Margo also created artwork and animation. His artwork has been displayed and sold in galleries. His paintings have appeared on album covers and his animation has been shown on USA Network. He has illustrated children's books including the award-winning "The Very First Adventure of Fulton T. Firefly". He also wrote and illustrated another children's book called "Sara Smiled".

With the tech help of his son Damien, Margo designed and developed a free online reading tool called the Margo Reader. He hoped to eventually see it in multilingual hand held devices that can be given to anyone who wishes to learn how to read.

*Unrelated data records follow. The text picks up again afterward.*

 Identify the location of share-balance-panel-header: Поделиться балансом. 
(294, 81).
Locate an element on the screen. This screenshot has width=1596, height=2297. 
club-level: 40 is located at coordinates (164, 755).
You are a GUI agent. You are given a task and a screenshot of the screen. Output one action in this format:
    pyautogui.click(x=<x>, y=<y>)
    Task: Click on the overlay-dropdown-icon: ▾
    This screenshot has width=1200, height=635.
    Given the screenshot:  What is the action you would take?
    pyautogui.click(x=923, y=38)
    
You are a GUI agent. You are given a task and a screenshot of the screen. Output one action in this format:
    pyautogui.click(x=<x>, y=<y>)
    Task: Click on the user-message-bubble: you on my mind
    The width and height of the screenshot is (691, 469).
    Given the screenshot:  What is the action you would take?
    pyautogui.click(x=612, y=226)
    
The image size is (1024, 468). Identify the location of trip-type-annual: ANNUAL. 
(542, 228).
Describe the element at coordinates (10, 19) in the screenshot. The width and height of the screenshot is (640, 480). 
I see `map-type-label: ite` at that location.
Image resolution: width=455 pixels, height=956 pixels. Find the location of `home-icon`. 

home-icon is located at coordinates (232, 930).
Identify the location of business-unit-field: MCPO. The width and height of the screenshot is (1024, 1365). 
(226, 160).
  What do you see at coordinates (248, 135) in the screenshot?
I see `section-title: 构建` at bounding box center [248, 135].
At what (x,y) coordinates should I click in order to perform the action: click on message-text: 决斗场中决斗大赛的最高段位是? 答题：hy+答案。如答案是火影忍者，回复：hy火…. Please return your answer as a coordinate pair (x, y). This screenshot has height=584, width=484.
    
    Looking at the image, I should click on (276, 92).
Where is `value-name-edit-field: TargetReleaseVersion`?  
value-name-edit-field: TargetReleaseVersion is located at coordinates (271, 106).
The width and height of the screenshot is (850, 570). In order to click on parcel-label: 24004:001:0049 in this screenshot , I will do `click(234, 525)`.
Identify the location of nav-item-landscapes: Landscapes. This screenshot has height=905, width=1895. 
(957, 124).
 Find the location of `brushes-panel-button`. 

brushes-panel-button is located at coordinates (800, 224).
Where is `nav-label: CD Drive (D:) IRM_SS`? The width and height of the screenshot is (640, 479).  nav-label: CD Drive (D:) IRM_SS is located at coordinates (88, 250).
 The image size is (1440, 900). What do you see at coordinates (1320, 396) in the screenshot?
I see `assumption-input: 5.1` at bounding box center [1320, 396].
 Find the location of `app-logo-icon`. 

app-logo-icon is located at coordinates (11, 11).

The reader provides the user with an experience of some of Margo's art, animation, music, photography, voice talent, humor, and heart.

Margo died of natural causes at his home in Studio City, California, at the age of 70.

==The Tokens ==
Margo performed with The Tokens on the following TV shows:
- The Tonight Show with Jay Leno
- Late Night with Conan O'Brien
- The Tracey Ullman Show.

==Record production==
With The Tokens, Margo was also successful as a producer of artists and songs including:
- The Chiffons
- The Happenings
- Tony Orlando & Dawn

==Composing ==
Margo also composed underscoring as well as songs for the following TV movies:
- "The Kid With the Broken Halo", starring Gary Coleman
- "The Fantastic World Of D.C. Collins", starring Gary Coleman
- "This Wife for Hire", starring Pam Dawber
- "John Grin's Christmas", starring Robert Guillaume
- "Goddess of Love", starring Vanna White

In addition, Margo composed music for a video production of "The Tragedy of Romeo and Juliet" by William Shakespeare.

In 2010, Margo released his first solo album, "ABCDEFG" on Be Cool Records.